Ways of Index Partitioning
  • By doc: each shard has index for subset of docs
    • pro: each shard can process queries independently 
    • pro: easy to keep additional per-doc information 
    • pro: network traffic (requests/responses) small 
    • con: query has to be processed by each shard 
    • con: O(K*N) disk seeks for K word query on N shards  
  • By word: shard has subset of words for all docs 
    • pro: K word query => handled by at most K shards 
    • pro: O(K) disk seeks for K word query 
    • con: much higher network bandwidth needed 
      • data about each word for each matching doc must be collected in one place 
    • con: harder to have per-doc information

Hopefully they have moved beyond that. I mean, it's not like they don't have the time nor the talent. Also, some of the search algorithms I have heard described strongly suggest word-based indexing.

That said, here's some thoughts:


  1. Hybrid approaches are valid.

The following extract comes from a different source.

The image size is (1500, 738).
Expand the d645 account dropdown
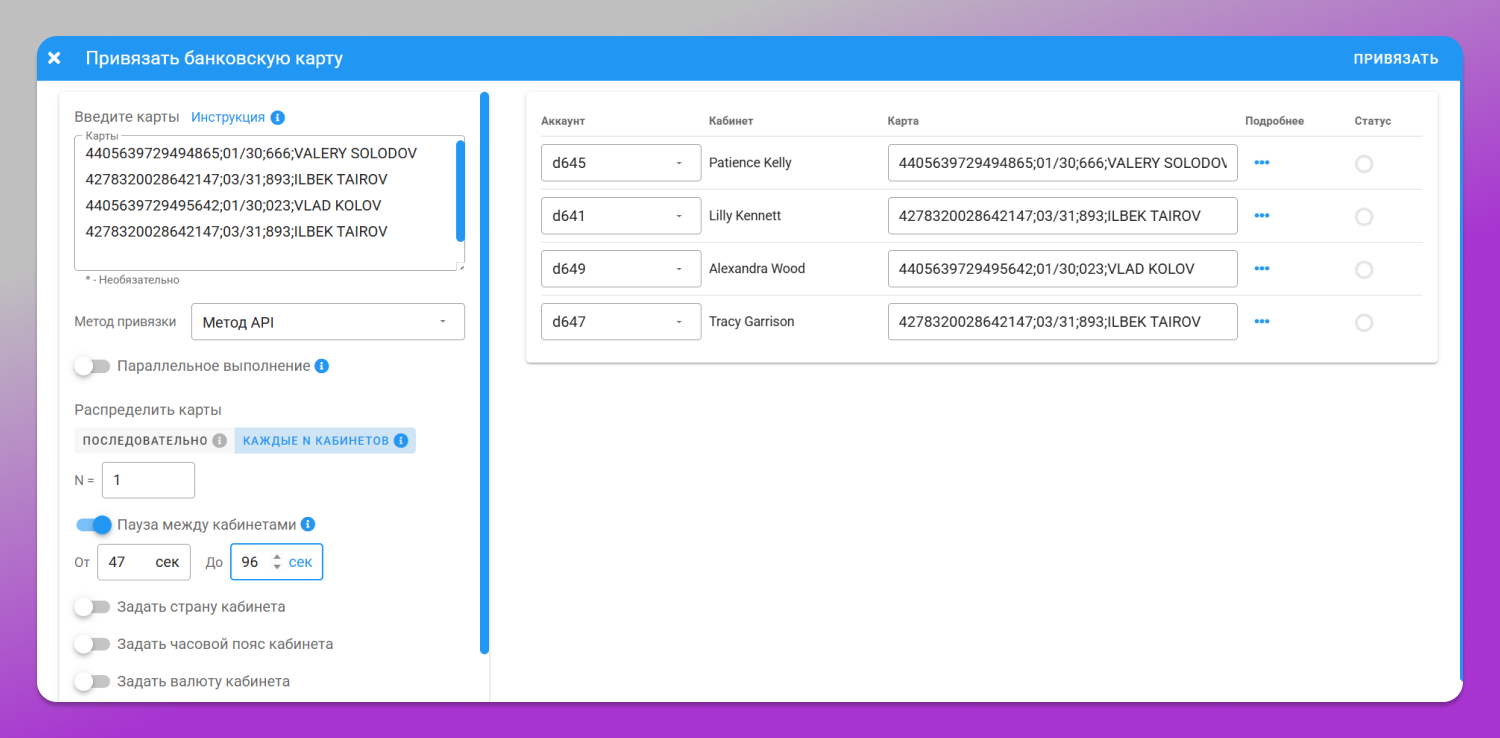pos(621,163)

You can speed up doc searches if you only search docs which contain the word. This isn't all that useful when the word is "the" but can be quite useful when the word is "drachma".
  2. You can have word indexes which select documents, and you can have word indexes which select elements within documents (paragraphs, sentences, table cells, titles, ...).
  3. You can have word indices which also track adjacent words.
  4. Words themselves are an exact list of characters but you can build out lists of "this word likely means this list of words given this context" for people where that makes sense. Identifying contexts takes work, of course - and feedback.
If you are looking for a single word, having a canned search result for that word means the search is trivial - precached. That said, you could also think of this from an oxford english dictionary approach - where words tend to have many definitions and examples, all of which are slight variations on each other. Here, you try to give the user a way of selecting the context they are currently interested in. (For example: are they researching spam, are they dealing with biochemistry, are they searching for cute cat pics, are they building a bridge, etc...)

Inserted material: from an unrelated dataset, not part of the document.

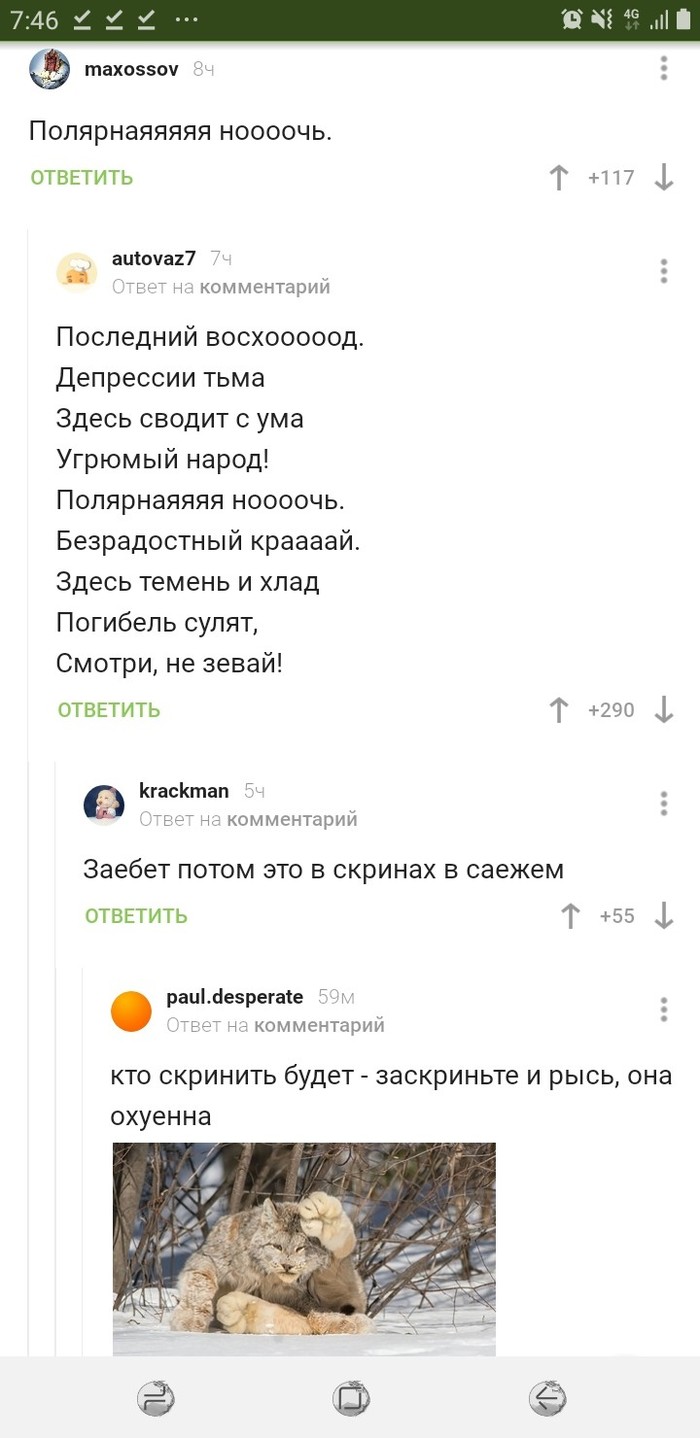Open the overflow menu on krackman's comment
The image size is (700, 1438).
pyautogui.click(x=662, y=803)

But when you have multiple words, it gets more interesting. Here, you can start with the rarest word, and use that as the basis for your search result, constraining it by the more frequent words. If you are doing a phrase search (which should maybe be the default - falling back first to words in the same document element and then if that fails to words in the same document and possibly if that fails to words linking to the document... (but note that these need some description to the user of what they're getting and how to fall back to the slower approaches - and you can impose a small search delay on the fallbacks to hint at the underlying mechanical costs)) and if you have adjacent words stored, you might be able to conduct the search entirely without even visiting indices for the most common words in the phrase.

For example "office of the president" has a specific meaning which is different from other meanings involving the words "office" and "president", but "of" and "the" are typically "stop words", but if every entry in the "office" word index recorded its word position in the document and the words immediately preceding and following it, and if all word indices were structured the same way, you would just need to query the indices for "office" and "president" to complete this search.

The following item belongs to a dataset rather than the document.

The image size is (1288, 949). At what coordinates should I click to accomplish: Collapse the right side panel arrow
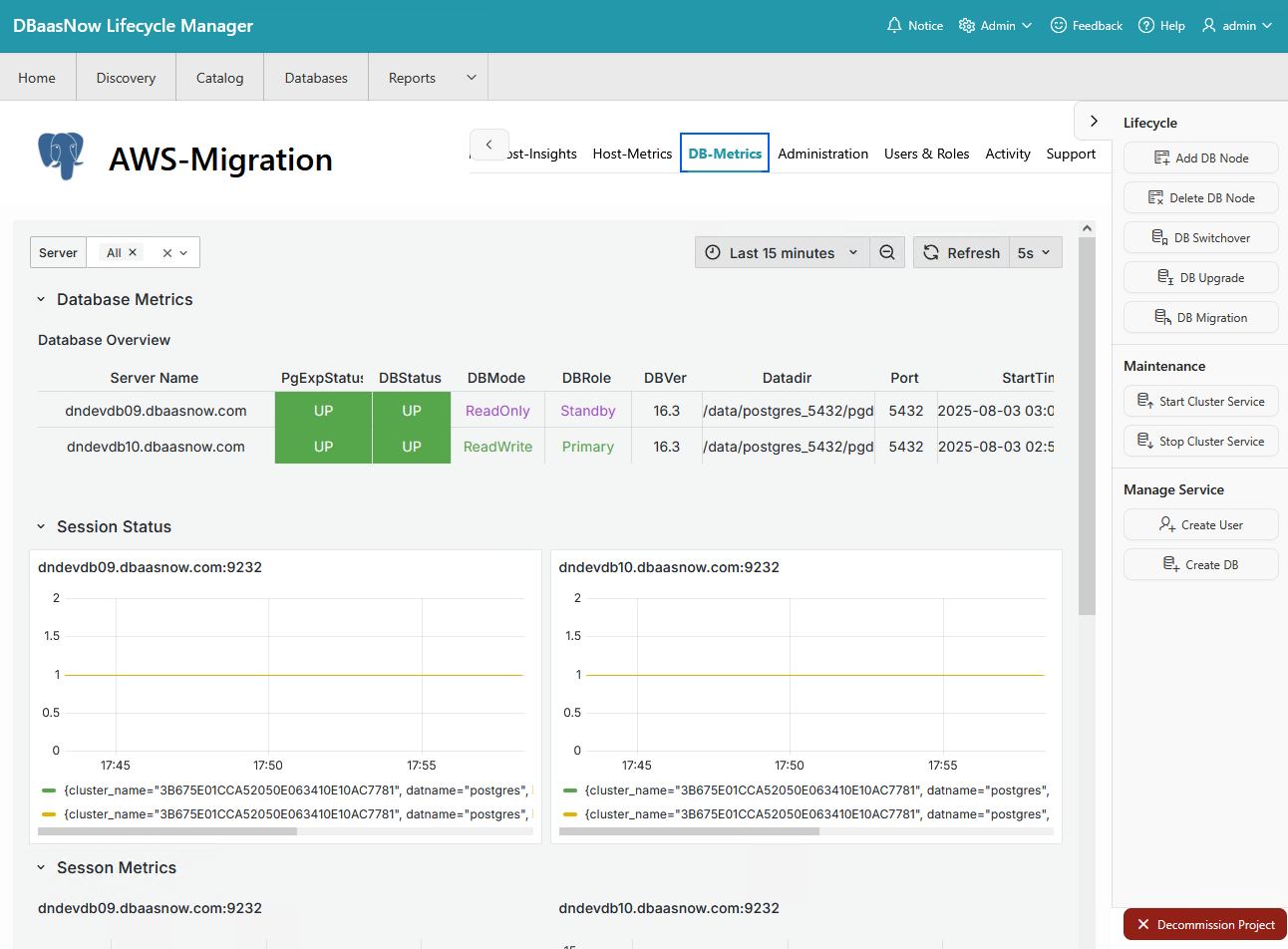(1094, 122)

Bandwidth? Seriously, how was that measured?

That said, there are and will be costs to this - having to do with normalization rules and so on. In addition to logical "word position" you also almost certainly need physical "byte offset" or maybe "character position" for some of the UI related tasks. And, these word indices never exclude the need for document indices. So you wind up having both and several versions of both), with a certain amount of aging...

So, yeah, hopefully Google is already long past the stage of doing things this way. 

If I were Google I'd be having several different competing ways of representing word searches and I'd be watching each of them for signs that they are returning substandard results. (And, yeah, that would have to be a mix of metrics (counting) and samples (random inspection), and I'd be wanting to contrast current presentation with those from years ago - both for signs of stability and signs of current areas of progress.)

[I'd also want to be hooking up with people whose areas of focus are outside the computer realm - farmers, plumbers, etc. People doing tangible work which directly benefits other people. Not for their impulse quips, but just to make sure I had my head on straight.]